• _EXTRAIT FOURNI_:
==============================
À rebours de l’industrialisme doctrinaire de l’URSS, la Chine de Mao fut ainsi marquée par un appel constant à l’expérimentation et au renouvellement de la pensée : « Aussi l’homme doit-il constamment faire le bilan de son expérience, découvrir, inventer, créer et progresser. Les points de vue inspirés par l’immobilisme, le pessimisme, le sentiment d’impuissance, l’orgueil et la présomption sont erronés. »
Le maoïsme est caractérisé par un sens de la réinvention permanente, le culte de l’innovation, la valorisation de l’énergie sociale. Le rêve communiste de la « table rase » occupe une place centrale dans la Chine d’après 1949, et la Révolution culturelle ne fera que porter à son paroxysme la prime donnée au futur contre le passé. « Pour qu’un système social tout nouveau puisse être édifié à la place de l’ancien, il faut d’abord déblayer le terrain. »
L’imaginaire de la révolution est d’abord celui de la libération de toutes les énergies : « Une feuille blanche offre toutes les possibilités ; on peut y écrire ou y dessiner ce qu’il y a de plus nouveau et de plus beau. »
En somme, le maoïsme est un appel au changement, contre la routine et la tradition. Quel manager, quel entrepreneur ne rêverait-il pas d’agir dans une société marquée par un tel imaginaire ?
Stratégies de la guérilla
Mais l’insistance sur les tensions permet de pointer une autre dimension du maoïsme, qui peut elle aussi trouver une traduction opérationnelle dans l’univers capitaliste : celle de la guerre, et plus précisément de la guerre asymétrique, dont Mao est le théoricien de référence.
Au cœur de sa doctrine on trouve l’idée, que ne renierait pas un entrepreneur, de bousculer audacieusement les puissances installées, sans jamais se laisser impressionner : « L’impérialisme et tous les réactionnaires doivent être tenus pour ce qu’ils sont : des tigres en papier. C’est là-dessus que se fonde notre pensée stratégique. D’autre part, ils sont aussi des tigres vivants, des tigres de fer, de vrais tigres ; ils mangent les hommes. C’est là-dessus que se fonde notre pensée tactique. »
Comment lutter contre ces tigres ? « Dans la guerre, les batailles ne peuvent être livrées qu’une à une et les forces ennemies ne peuvent être anéanties qu’unité par unité. Les usines ne peuvent être bâties qu’une par une. Un paysan ne peut labourer la terre que parcelle par parcelle. Il en est de même pour les repas. Stratégiquement, prendre un repas ne nous fait pas peur : nous pourrons en venir à bout. Pratiquement, nous mangeons bouchée par bouchée. Il nous serait impossible d’avaler le repas entier d’un seul coup. C’est ce qu’on appelle la solution un par un. Et en langage militaire, cela s’appelle écraser l’ennemi unité par unité. » (1957)
==============================
• _TRAVAIL DEMANDÉ_:
a) Restituez mot pour mot, dans l'extrait sur le maoïsme, tout ce qui va de « L’imaginaire de la » jusqu'à « théoricien de référence. ».
b) Reprenez l'extrait sur le maoïsme là où il s'interrompt et poursuivez-en la rédaction.

• _DONNÉES SOURCES_:
==============================
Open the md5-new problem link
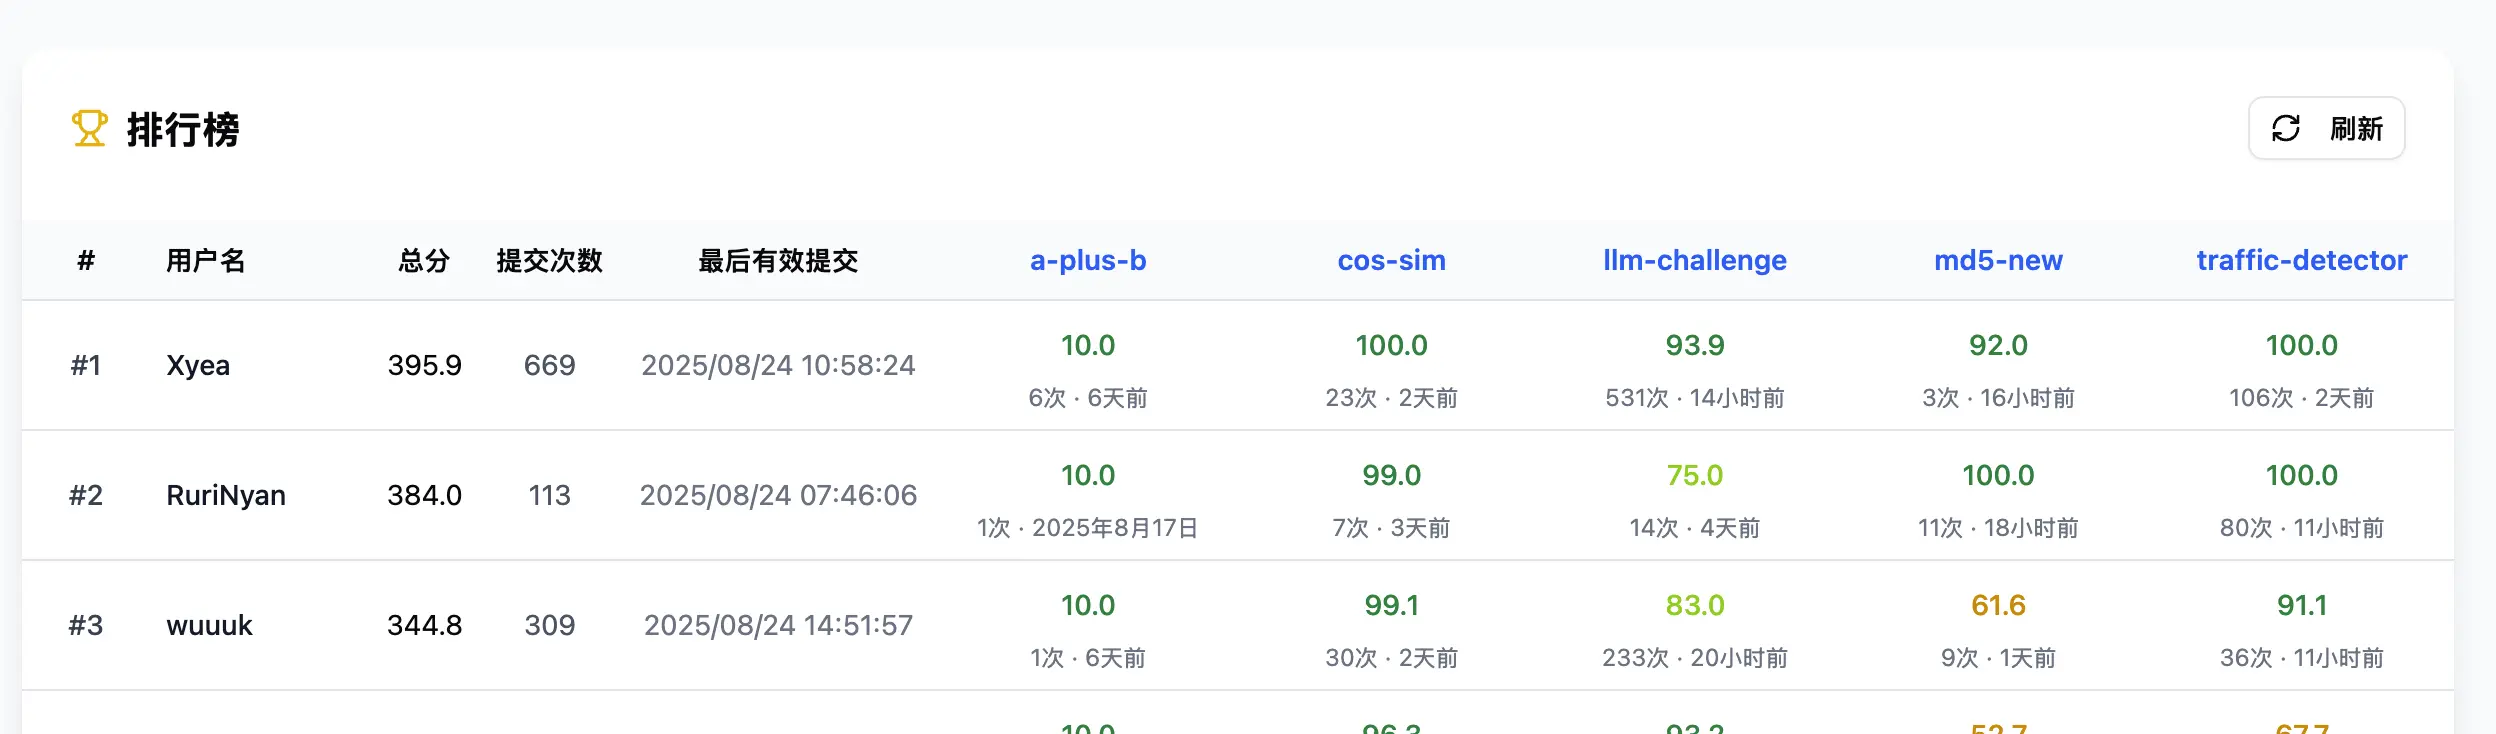This screenshot has width=2496, height=734. [1997, 261]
==============================
• _RÉPONSES FOURNIES_:
a)
L’imaginaire de la révolution est d’abord celui de la libération de toutes les énergies : « Une feuille blanche offre toutes les possibilités ; on peut y écrire ou y dessiner ce qu’il y a de plus nouveau et de plus beau. »
En somme, le maoïsme est un appel au changement, contre la routine et la tradition. Quel manager, quel entrepreneur ne rêverait-il pas d’agir dans une société marquée par un tel imaginaire ?
Stratégies de la guérilla
Mais l’insistance sur les tensions permet de pointer une autre dimension du maoïsme, qui peut elle aussi trouver une traduction opérationnelle dans l’univers capitaliste : celle de la guerre, et plus précisément de la guerre asymétrique, dont Mao est le théoricien de référence.

b)
Dans le monde économique d’aujourd’hui, cette stratégie de prise de contrôle progressif est précisément celle qui a été suivie avec succès par les firmes chinoises dans certaines filières industrielles, comme les terres rares, le magnésium ou le tungstène : s’emparer d’un segment de la chaîne de valeur, puis d’un autre, et pour finir contrôler l’ensemble de la chaîne.
La recette, on la trouve dans les principes militaires exposés dans « La situation actuelle et nos tâches » (1947), qui préconisent de « s’emparer résolument de tous les points fortifiés et de toutes les villes faiblement défendus par l’ennemi ». Il s’agit d’attaquer « d’abord les forces dispersées et isolées, et ensuite les forces concentrées et puissantes ». À chaque bataille, il faut « concentrer des forces d’une supériorité absolue, encercler complètement les forces ennemies, s’efforcer de les anéantir totalement, sans leur donner la possibilité de s’échapper du filet. » Ainsi, « bien que dans l’ensemble nous soyons en état d’infériorité, nous avons la supériorité absolue dans chaque secteur déterminé, dans chaque bataille, et ceci nous assure la victoire sur le plan opérationnel. »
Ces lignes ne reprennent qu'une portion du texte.